Recommendations for Executive Action

  1. Status: Closed - Implemented

    Comments: FAA plans to provide information on the progress of the harmonization plan in its fiscal year 1993 annual report. This report was signed by the FAA Administrator on March 8, 1994. As of August 1994, FAA and the European Joint Aviation Authorities (JAA) had identified 77 key regulatory differences and resolved over 40 of them. FAA and JAA have also developed a strategic plan prioritizing these differences and establishing specific timeframes for resolution.

    Recommendation: To help ensure that the recent momentum in the harmonization effort results in the identification and resolution of regulatory differences and avoidance of duplication between FAA and JAA early in the aircraft certification process, the Secretary of Transportation should direct the Administrator, FAA, to monitor and annually report to the Secretary on the progress achieved relative to time frames established in the strategic plan and make programmatic changes as needed to ensure that the plan results in the resolution of regulatory differences.

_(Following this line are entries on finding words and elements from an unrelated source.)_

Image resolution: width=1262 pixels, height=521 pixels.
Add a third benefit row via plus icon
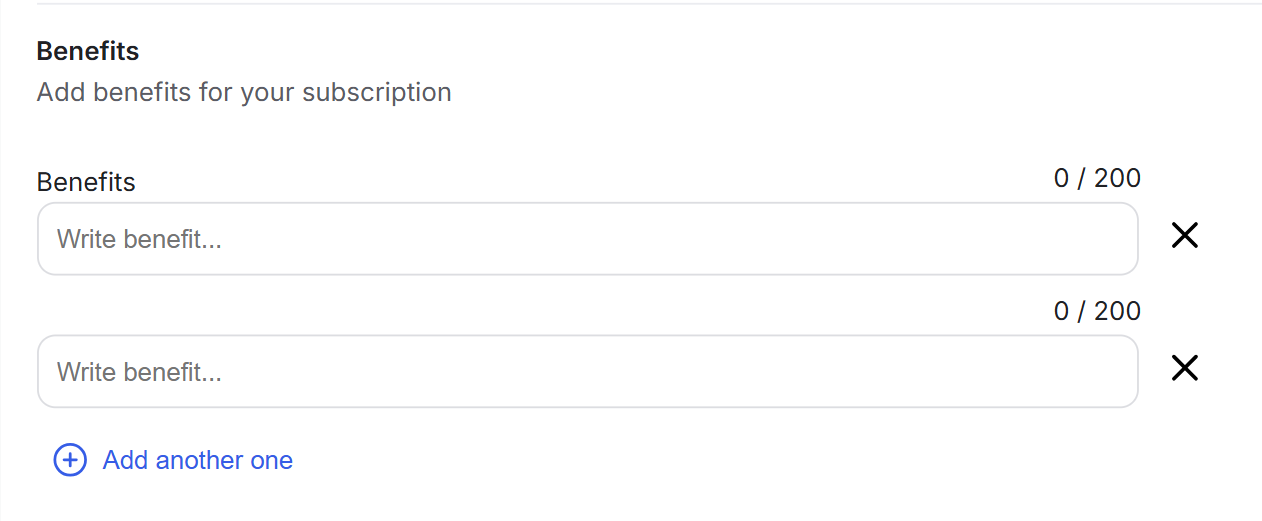[x=70, y=460]
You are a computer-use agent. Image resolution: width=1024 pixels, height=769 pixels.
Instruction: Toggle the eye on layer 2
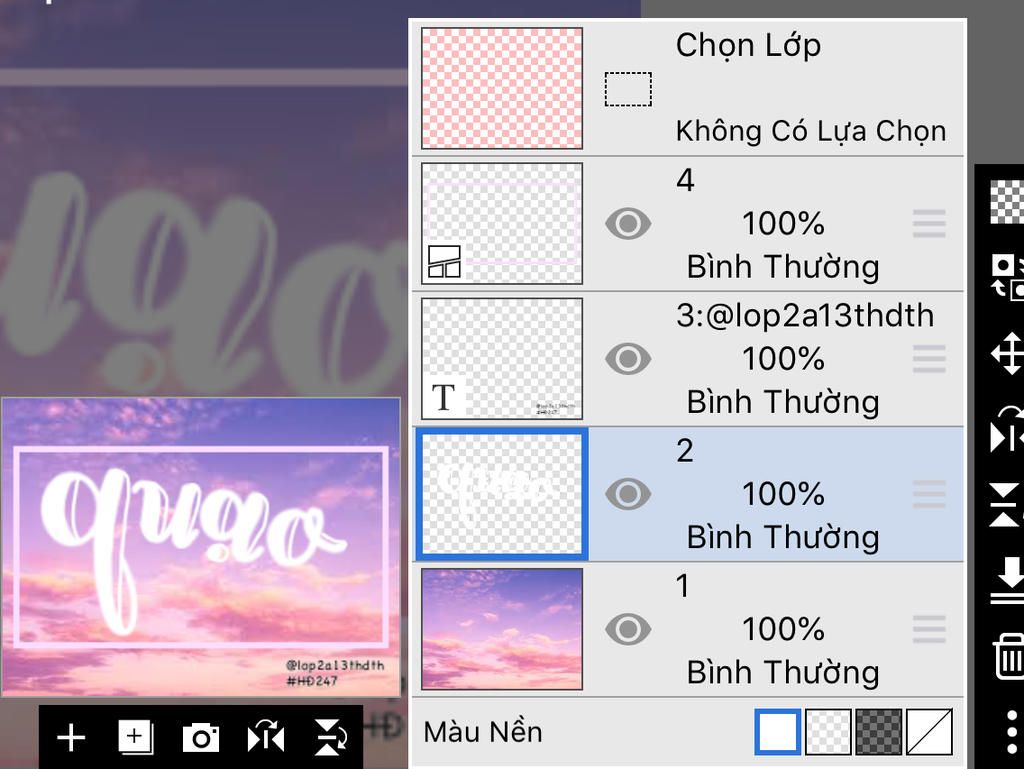pyautogui.click(x=628, y=494)
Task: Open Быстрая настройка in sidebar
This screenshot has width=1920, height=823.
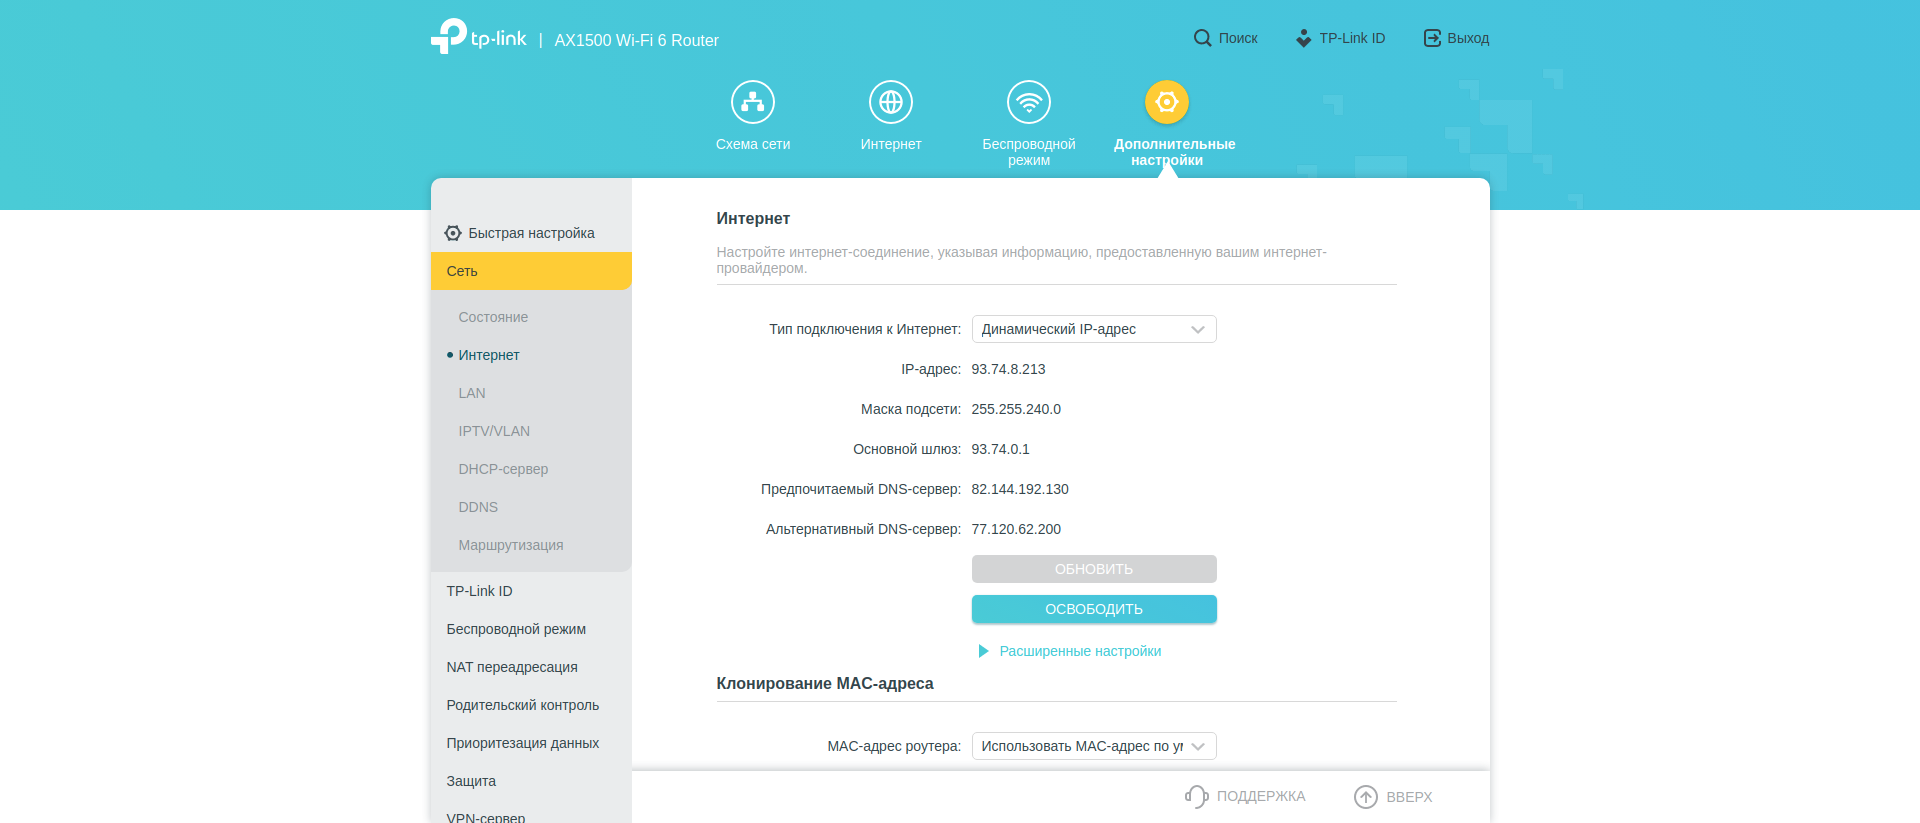Action: tap(530, 233)
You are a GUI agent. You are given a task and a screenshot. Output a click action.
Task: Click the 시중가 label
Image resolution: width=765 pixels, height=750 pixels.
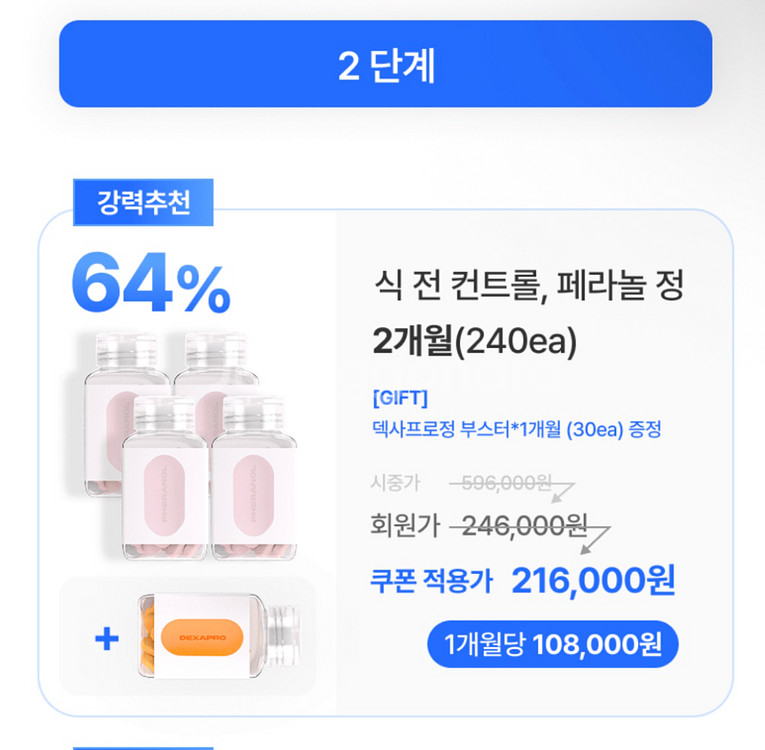395,483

    Agency Affected: Department of Transportation

  2. Status: Closed - Implemented

    Comments: FAA and Joint Aviation Authorities (JAA) developed concurrent, cooperative certification procedures in order to eliminate unnecessary duplication and establish a common certification basis at the outset of a program during the certification of the Boeing 777 in May 1995. These new certification procedures were also used in the certification of the Airbus 340. FAA and JAA are continuing their efforts to resolve industry concerns regarding the procedures. FAA and JAA meet each year to address these concerns and other harmonization activities. This effort is an ongoing, never-ending process.

    Recommendation: To help ensure that the recent momentum in the harmonization effort results in the identification and resolution of regulatory differences and avoidance of duplication between FAA and JAA early in the aircraft certification process, the Secretary of Transportation should direct the Administrator, FAA, to develop specific mechanisms, such as joint teams, to coordinate certification activities with JAA and prevent unnecessary duplication and late interpretational differences in certifying a transport airplane design.

    Agency Affected: Department of Transportation

  3. Status: Closed - Not Implemented

    Comments: FAA does not plan to take the recommended action. Rather, the Department of Transportation will evaluate ARAC's benefits to ensure that it provides necessary and effective input commensurate with costs incurred.

    Recommendation: When submitting the Department's proposal to Congress for rechartering the Aviation Rulemaking Advisory Committee (ARAC), the Secretary of Transportation should direct the Administrator, FAA, to report on: (1) the results achieved through ARAC; (2) the problems encountered during its implementation; (3) FAA actions taken to overcome the problems; (4) effect of ARAC on FAA/JAA harmonization activities; and (5) the impact of ARAC on the FAA rulemaking process.